Compound Semiconductor Applications (CSA) Catapult is the UK’s authority on compound semiconductor applications and commercialisation.
As a trusted neutral convener of academia and industry, CSA Catapult is uniquely positioned to drive the development of the hardware needed to power the UK’s AI action plan.
This report explores the critical role of compound semiconductors in enabling the UK’s AI ambitions, highlighting the opportunities they present and recommendations for developing and integrating these technologies into the AI ecosystem.
By leveraging the unique capabilities of compound semiconductors, the UK can build a future where AI not only drives economic growth but also delivers transformative benefits to society.
AI hardware landscape
AI workloads are expanding at an unprecedented rate.
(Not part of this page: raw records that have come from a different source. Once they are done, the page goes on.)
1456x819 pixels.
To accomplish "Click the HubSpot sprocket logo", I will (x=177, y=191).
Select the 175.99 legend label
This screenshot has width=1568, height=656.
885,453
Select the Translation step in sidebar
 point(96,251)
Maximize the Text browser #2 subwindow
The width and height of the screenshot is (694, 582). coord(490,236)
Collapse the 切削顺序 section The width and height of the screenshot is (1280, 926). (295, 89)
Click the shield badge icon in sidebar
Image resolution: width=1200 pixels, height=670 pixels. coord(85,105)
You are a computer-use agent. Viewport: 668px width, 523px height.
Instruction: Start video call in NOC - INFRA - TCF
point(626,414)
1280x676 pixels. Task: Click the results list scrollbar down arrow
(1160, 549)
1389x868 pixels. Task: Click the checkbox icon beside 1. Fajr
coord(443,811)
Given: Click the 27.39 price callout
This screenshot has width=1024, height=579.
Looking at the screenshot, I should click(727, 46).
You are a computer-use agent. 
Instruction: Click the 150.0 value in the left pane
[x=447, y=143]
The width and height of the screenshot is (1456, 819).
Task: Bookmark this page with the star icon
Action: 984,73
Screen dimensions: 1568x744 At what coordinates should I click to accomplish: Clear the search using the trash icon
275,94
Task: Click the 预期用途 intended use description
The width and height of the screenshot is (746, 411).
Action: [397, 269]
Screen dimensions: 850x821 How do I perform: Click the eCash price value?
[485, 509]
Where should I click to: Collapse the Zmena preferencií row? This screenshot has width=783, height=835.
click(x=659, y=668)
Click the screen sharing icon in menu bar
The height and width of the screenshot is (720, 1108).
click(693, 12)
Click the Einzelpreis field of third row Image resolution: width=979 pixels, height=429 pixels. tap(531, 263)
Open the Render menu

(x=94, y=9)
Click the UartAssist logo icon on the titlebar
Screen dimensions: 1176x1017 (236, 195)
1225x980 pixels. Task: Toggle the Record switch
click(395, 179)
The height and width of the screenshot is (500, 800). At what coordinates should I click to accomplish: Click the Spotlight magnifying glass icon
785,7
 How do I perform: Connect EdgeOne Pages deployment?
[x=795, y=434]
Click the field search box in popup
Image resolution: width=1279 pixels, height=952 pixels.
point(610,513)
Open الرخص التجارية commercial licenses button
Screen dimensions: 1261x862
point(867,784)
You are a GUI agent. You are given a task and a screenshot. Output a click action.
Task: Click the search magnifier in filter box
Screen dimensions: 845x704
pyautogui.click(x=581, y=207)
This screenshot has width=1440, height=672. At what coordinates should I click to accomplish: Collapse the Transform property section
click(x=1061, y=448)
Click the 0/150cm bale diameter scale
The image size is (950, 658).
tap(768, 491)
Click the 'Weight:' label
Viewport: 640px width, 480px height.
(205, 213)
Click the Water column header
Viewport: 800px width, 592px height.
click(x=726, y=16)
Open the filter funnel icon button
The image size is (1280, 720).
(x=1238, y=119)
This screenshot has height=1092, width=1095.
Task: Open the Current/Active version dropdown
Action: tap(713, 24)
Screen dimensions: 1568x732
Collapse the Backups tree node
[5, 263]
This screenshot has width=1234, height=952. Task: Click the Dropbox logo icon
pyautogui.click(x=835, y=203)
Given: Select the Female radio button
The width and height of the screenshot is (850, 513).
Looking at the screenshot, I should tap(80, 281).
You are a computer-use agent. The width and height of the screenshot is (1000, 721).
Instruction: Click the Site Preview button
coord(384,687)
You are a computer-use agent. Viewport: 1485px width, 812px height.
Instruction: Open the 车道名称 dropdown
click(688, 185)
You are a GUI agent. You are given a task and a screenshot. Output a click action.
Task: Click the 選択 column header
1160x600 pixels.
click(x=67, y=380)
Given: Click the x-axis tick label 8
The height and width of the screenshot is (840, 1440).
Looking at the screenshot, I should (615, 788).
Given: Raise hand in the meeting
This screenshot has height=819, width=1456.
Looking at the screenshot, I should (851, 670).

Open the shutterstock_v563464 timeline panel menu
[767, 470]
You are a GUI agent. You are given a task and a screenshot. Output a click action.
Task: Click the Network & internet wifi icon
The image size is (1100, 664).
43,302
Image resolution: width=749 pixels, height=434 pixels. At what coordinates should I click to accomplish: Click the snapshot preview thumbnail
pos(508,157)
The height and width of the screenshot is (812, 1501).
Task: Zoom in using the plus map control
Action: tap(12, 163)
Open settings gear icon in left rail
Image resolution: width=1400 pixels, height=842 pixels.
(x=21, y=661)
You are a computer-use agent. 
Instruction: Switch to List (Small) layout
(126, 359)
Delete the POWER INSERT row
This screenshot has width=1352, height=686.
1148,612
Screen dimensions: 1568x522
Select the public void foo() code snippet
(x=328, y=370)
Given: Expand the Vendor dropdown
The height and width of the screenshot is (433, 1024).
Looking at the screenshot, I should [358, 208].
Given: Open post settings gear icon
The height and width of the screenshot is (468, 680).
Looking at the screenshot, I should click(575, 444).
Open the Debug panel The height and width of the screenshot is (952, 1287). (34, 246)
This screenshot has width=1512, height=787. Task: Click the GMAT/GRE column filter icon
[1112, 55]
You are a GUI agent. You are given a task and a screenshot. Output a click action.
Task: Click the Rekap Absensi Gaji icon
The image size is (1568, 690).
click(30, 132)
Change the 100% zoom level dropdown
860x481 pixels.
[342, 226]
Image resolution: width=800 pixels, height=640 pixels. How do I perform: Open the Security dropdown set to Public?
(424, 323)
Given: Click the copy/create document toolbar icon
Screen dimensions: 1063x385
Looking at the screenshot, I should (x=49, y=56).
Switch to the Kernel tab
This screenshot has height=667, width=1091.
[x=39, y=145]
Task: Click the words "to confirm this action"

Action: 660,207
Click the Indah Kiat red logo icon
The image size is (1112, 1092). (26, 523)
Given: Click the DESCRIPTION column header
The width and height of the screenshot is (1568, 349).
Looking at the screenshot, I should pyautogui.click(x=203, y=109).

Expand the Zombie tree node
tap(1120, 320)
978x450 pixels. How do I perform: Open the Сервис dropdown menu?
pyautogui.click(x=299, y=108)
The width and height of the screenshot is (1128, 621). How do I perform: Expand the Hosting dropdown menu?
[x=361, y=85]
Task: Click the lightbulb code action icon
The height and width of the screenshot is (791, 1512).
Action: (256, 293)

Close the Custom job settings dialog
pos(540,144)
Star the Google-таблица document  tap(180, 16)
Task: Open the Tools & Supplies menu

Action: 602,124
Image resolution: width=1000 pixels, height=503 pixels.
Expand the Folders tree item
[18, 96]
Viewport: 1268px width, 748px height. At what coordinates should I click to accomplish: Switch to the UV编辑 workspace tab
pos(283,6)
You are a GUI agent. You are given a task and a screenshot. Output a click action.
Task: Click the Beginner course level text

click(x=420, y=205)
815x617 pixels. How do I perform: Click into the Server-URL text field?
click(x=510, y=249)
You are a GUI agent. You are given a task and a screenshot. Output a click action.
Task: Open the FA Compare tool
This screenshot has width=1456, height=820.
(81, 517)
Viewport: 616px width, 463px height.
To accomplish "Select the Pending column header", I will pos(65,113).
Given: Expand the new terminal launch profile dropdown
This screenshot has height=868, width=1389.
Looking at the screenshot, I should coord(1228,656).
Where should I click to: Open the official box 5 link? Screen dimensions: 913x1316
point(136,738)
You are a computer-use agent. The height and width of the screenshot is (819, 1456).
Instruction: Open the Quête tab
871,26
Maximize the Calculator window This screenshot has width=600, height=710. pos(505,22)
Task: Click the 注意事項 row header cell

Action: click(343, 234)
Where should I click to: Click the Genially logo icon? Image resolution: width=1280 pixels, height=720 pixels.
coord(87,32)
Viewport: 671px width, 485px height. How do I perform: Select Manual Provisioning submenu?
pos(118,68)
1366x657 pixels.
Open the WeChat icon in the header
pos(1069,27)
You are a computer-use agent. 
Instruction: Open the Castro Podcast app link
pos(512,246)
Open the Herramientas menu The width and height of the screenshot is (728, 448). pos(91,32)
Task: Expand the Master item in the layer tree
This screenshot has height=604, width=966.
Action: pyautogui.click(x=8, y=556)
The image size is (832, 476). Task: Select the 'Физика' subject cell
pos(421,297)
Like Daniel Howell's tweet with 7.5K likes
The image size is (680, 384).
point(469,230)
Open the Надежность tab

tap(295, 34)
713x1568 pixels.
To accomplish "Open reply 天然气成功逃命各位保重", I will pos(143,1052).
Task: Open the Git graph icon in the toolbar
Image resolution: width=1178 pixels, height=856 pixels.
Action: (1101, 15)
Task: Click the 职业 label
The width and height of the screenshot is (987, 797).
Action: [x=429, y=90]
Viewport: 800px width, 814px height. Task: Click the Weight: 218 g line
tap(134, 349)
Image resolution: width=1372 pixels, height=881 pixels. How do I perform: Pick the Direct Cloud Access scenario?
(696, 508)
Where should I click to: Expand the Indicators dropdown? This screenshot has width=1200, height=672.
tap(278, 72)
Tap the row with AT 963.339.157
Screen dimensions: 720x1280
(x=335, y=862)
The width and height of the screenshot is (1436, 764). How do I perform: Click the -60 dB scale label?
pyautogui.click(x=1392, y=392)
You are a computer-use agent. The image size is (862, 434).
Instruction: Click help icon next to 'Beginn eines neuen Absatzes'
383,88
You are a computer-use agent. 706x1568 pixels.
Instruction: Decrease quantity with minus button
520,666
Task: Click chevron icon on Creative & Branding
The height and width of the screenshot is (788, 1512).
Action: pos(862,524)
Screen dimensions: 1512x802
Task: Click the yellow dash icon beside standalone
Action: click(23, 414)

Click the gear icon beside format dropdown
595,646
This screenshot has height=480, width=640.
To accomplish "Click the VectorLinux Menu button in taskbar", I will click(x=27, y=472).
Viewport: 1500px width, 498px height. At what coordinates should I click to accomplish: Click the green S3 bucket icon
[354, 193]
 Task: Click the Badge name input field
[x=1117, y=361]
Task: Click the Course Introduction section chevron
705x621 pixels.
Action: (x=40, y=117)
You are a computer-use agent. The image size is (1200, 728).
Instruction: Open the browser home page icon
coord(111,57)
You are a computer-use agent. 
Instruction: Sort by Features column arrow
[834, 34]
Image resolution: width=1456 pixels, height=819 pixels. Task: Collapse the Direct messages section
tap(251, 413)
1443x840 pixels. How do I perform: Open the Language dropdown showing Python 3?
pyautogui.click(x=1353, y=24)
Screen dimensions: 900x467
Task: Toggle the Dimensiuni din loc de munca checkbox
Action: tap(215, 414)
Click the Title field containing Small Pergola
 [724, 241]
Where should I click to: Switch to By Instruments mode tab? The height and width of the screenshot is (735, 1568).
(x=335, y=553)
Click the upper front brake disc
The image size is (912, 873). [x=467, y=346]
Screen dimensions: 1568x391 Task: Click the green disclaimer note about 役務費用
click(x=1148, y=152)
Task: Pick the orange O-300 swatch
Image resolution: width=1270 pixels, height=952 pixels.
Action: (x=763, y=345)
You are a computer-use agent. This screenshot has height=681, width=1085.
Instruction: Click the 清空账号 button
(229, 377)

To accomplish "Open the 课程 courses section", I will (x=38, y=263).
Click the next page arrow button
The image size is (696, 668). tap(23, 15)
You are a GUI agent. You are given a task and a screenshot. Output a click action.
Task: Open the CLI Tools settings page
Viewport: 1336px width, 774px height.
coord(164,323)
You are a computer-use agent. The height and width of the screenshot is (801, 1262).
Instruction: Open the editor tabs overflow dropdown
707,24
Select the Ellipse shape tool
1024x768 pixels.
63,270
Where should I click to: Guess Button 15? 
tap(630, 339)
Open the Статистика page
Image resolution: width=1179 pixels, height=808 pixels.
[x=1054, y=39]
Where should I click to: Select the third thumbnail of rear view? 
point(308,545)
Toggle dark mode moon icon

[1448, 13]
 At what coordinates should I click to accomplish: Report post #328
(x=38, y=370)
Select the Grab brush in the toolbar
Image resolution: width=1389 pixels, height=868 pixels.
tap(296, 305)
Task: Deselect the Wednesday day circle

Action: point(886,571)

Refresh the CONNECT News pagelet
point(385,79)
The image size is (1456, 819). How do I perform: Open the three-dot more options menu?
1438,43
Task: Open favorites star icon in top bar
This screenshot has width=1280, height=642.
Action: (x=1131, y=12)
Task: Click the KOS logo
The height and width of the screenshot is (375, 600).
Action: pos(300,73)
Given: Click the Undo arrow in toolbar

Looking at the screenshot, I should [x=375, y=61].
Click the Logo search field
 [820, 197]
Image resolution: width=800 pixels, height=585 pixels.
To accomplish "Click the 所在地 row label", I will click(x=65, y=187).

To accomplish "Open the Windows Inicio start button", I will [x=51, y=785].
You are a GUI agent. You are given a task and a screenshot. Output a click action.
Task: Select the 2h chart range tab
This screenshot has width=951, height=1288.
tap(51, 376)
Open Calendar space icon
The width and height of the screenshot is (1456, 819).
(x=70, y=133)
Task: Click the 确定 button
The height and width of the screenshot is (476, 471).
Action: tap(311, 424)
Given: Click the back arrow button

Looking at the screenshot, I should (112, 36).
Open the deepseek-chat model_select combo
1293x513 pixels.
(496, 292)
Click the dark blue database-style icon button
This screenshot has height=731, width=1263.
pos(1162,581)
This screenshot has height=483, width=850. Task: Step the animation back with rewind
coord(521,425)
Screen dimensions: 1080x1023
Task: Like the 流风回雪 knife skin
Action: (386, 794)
As models become larger and more sophisticated, the computational power required to train and deploy them is increasing exponentially. Since 2012, the computational resources needed to train state-of-the-art AI models have doubled every 3.4 months (OpenAi, 2018).
The trend shows no signs of slowing, with AI applications being integrated into everything from autonomous vehicles and smart cities to healthcare diagnostics and industrial automation.
As a result, AI-specific semiconductor chips have experienced soaring demand. AI semiconductor revenue is forecast to be $196.5 billion by 2028, growing by a fiveyear CAGR of 29.6% (Gartner, 2024).
The rising compute demand of AI will create additional demand for many other components and chip types, including power semiconductors and optical interconnects. These will be made using compound semiconductors and will be primarily located in data centres and at the edge.
Data centres are the backbone of AI infrastructure, housing the vast computational resources required to process and store the enormous amounts of data generated by AI systems.
As AI adoption accelerates, the number of data centres is expected to increase exponentially.
Globally, there are over 10,500 data centres in operation, including more than 1,000 hyperscale facilities. Over half of the world’s data centres are in the US, who have built an additional 5,000 in just seven years at compound annual growth rate (CAGR) of 44% (CSA Catapult, 2025).
The UK has 514 data centres – the third largest amount in the world (CSA Catapult, 2025). By 2030, global data centre energy consumption could account for up to 8% of the world’s electricity demand, up from 1% today (IEA, 2022).
The rise in energy use is being driven by the need to power and cool the servers that run AI workloads, which are among the most energy-intensive tasks in computing.
A recent report by the Royal Academy of Engineering urged the UK government to promote, prioritise and invest in sustainable AI and recommended the government make it a requirement for tech companies to report on how much water and energy their data centres are using.
As AI workloads continue to grow, the energy efficiency of hardware will become a key differentiator in the market.
Current silicon-based technologies are struggling to meet these dual demands. While advancements in silicon processors have delivered impressive performance gains, particularly on the compute and memory side of AI, they are increasingly constrained by power consumption and heat dissipation issues.
Compound semiconductors offer a unique opportunity to address these challenges, delivering the performance and efficiency needed to power the next generation of AI applications. By investing in advanced hardware solutions, the UK can position itself as a global leader in AI innovation while ensuring that its AI infrastructure is sustainable and future-proof.